Die Leere der Straßen und Räume, in denen sich die Figuren bewegen, haben etwas Klaustrophobisches; Regisseur Alper Mestci hat sich bei den Dekors und dem Einsatz von Schauspielern auf das Nötigste beschränkt (oder wohl eher ökonomisch beschränken müssen), weshalb auch der folgende Übergang vom realistischen zum fantastischen Diskurs problemlos funktioniert. Problematischer ist da schon die Behandlung der unterschiedlichen Erzählebenen, die es im Verlauf des Films immer schwieriger machen zu entscheiden, ob es sich bei bestimmten Bildern um Erinnerungen, Visionen, Albträume oder eine parallele Realität handelt. Auch mischt sich ein Off-Erzähler ein, der den ganzen Film als eine moralische Erzählung über die Gefahr einer unkontrollierten Begierde verstanden wissen will, wobei diese Botschaft des „Seht her und lernt daraus!“ auch filmimmanent noch an die Figur eines weisen, älteren Mannes geknüpft ist – den man vielleicht als Exorzisten bezeichnen könnte. Als Suat schon fast die Kontrolle über sein Leben verloren hat, beschließen Metin und er, diesen Mann in Istanbul zu besuchen und um Hilfe zu bitten. Doch der Kampf um Suat geht unter mysteriösen Umständen verloren – und in einem zweiten Anlauf wechselt der Film nun die Perspektive und erzählt die Liebesgeschichte von Suat und der schönen Nurcan, die gleich nach der Hochzeit unter einem schlechten Stern zu stehen scheint. Nurcan schreckt vor körperlichen Annäherungen zurück, von einer geheimnisvollen Krankheit ist kurz die Rede. Doch dann ist Nurcan plötzlich schwanger, und Suats Verhalten wird immer rätselhafter und bedrohlicher. In dieser Phase verdoppelt der Film seine Erzählperspektive, denn vieles, was jetzt geschieht, war bereits in Suats Berliner Albträumen angelegt – und eigentlich wähnt man Suat zu diesem Zeitpunkt auch längst in Berlin.

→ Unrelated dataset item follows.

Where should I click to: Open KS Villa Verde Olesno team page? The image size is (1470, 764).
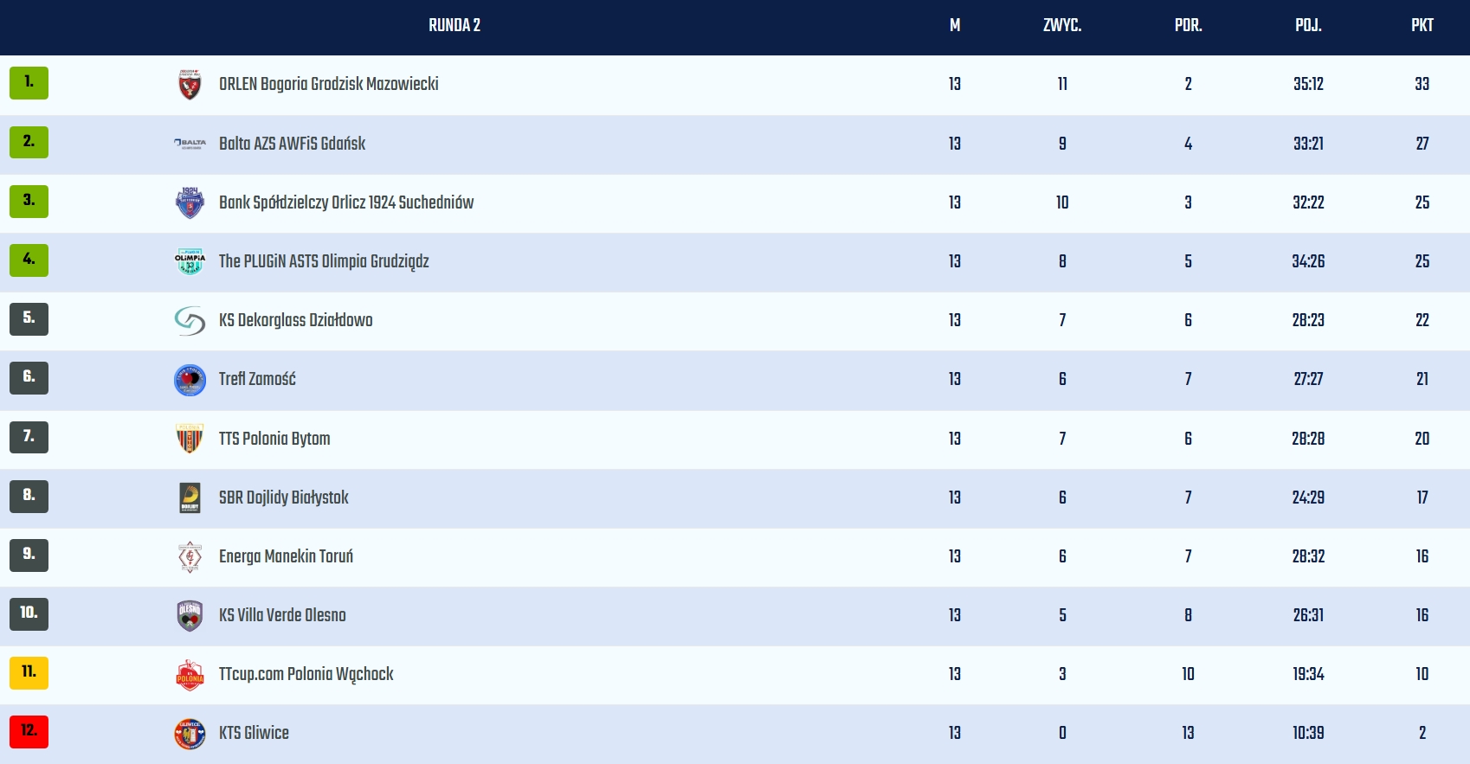pos(282,615)
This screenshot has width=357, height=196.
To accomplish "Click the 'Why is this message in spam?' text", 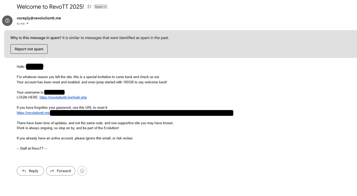I will click(36, 38).

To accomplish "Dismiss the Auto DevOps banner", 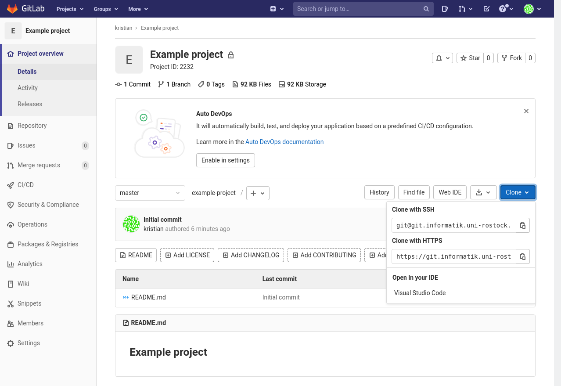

Es soll jetzt nicht zu viel verraten sein, aber „Musallat“ erzählt noch eine weitere Liebesgeschichte, die vielleicht noch viel größer, auf jeden Fall aber viel unheilvoller ist als diejenige zwischen Suat und Nurcan. Denn ein Dschinn, eine Art Dämon, hat sich lange vor Suat bereits in Nurcan verguckt und sich schließlich als Doppelgänger Suats der Geliebten genähert. Zu vielschichtig, unübersichtlich und vielleicht auch etwas zu ungelenk laviert sich der Film durch seine multiplen Erzähl- und Realitätsebenen, um spannend zu sein. Auch wirken die Rollen etwas zu formelhaft entwickelt und verzetteln sich in ornamentalen Nebenhandlungen und -diskursen (der Mutter-Tochter-Konflikt; der Freundschafts- und Heimat-Diskurs), um Spannung zu erzeugen. Angesichts dessen, was der mächtige Dschinn hier aus reiner Liebe in Bewegung setzt, wirkt der abschließende Rat des Erzählers, man möge bitteschön stets genau hinschauen, ob man es in Liebesdingen mit Menschen oder eben nur mit „Menschen“ zu tun bekommt, etwas betulich.